What is needed => Rewrite the records from the line containing "This screenshot has" through the end, replacing "screenshot" with "capture" and leaving everything else unchanged. Leave the pictures out of your answer.

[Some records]

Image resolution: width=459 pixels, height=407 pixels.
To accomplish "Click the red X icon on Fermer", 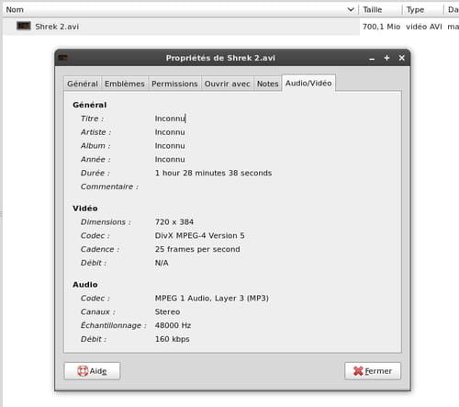I will (358, 371).
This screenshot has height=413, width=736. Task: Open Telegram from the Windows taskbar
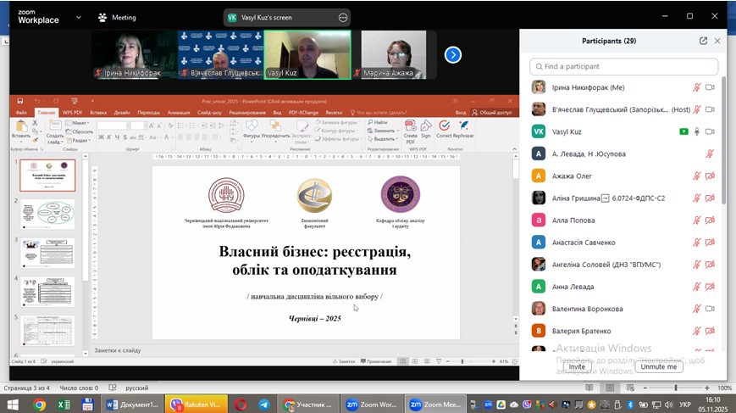click(263, 405)
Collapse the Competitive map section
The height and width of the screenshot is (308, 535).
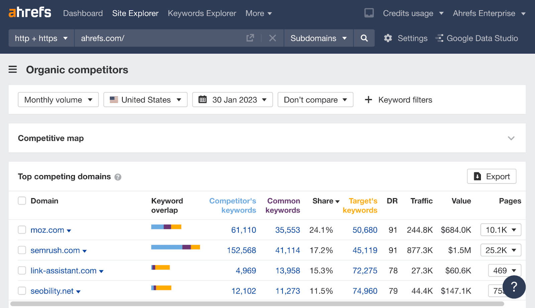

Complete response =>
This capture has height=413, width=736. Task: Open Telegram from the Windows taskbar
click(263, 405)
Collapse the Competitive map section
The height and width of the capture is (308, 535).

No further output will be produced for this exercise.